To be honest I'm not a fan of this. Linux was one of the few ways to stay free of the behemoth of corporate, invasive crapware that is forced upon employees. By evolving towards a full enterprise managed OS (with stuff like AD) this freedom will more and more be corrupted.
Well, at companies that actually care about 100% rollout of "corporate, invasive crapware" on computers that _they own_ and that are used to process _company data_ and access _company resources_, the alternative is usually just to ban Linux workstations altogether.
I see this as a strict improvement for adoption of Linux workstations in the corporate world
I'm not aware of ubuntu now supporting "rollout of corporate crapware" via this AD support.
MSIs still dont work on Ubuntu. GPOs are still very limited-- mostly just HBAC type stuff.
The stuff that works is the important stuff, but if people want to roll out software to Linux they aren't doing it with AD. They're doing it with a CM tool like puppet or ansible.
The AD support has been there for a while, sans the GPO desktop stuff. You could do dynamic DNS, full kerberos (including SSH SSO via Kerberos ticket), access control / HBAC (via GPOs), sudoers via LDAP, even centrally tie SSH keys to LDAP users.

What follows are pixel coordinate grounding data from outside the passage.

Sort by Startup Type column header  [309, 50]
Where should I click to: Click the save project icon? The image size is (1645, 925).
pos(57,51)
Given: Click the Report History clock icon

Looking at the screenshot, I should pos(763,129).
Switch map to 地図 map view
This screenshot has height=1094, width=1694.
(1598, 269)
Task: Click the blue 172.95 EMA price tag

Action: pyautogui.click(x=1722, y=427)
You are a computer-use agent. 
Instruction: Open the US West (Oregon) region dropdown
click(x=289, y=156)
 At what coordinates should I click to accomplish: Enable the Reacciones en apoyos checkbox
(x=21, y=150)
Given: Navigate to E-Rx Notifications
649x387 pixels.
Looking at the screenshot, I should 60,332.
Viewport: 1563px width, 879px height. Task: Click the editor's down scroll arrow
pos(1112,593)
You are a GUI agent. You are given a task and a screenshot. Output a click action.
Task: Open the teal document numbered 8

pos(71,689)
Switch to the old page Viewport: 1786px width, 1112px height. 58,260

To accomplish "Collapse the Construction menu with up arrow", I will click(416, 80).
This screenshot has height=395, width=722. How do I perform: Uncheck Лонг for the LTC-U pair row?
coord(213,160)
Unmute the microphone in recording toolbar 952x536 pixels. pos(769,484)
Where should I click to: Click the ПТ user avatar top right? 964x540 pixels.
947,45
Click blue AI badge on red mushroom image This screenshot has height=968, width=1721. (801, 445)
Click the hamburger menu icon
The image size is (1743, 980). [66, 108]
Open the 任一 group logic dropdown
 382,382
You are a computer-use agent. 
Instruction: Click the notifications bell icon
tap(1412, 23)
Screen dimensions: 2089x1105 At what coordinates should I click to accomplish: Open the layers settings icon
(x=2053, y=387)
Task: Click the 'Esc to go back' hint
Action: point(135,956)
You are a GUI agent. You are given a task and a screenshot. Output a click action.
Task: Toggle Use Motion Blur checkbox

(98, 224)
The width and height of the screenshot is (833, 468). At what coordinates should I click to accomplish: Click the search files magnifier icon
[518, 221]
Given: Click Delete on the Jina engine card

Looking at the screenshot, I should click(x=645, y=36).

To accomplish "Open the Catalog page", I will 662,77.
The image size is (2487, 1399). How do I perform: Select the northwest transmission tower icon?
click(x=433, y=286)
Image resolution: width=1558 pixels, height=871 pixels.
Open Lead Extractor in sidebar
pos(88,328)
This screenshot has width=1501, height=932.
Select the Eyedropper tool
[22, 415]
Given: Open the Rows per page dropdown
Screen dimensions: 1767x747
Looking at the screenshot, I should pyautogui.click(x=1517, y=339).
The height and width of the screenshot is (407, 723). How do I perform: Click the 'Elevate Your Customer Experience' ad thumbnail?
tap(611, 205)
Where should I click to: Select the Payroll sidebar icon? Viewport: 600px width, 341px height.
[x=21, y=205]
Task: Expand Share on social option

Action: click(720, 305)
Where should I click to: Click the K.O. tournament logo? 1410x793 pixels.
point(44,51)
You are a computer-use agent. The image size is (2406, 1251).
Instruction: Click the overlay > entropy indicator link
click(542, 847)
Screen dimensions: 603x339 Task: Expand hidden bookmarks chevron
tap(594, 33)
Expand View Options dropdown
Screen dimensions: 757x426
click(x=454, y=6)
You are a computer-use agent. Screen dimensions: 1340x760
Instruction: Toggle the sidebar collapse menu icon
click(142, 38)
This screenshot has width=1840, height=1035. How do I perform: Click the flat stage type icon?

Some environments mandate this stuff, and there's frankly no excuse for NOT supporting Kerberos / LDAP / centralized auth. The choice wasnt whether to support "stuff like this", but whether the support would be first class or second rate.
Kind of. You could do domain logins, but pushing policy down from the AD was at best partially implemented.
Also, it's kind of buggy. I have some Ubuntu 20 machines set to do AD logins here and more often than not it just stalls until it times out on login with no useful diagnostic messages emitted. Very frustrating.
Also AD support is small potatoes compared to products like CarbonBlack which are already deployed on Linux. Having "Puppet but controlled by GPO" isn't really new.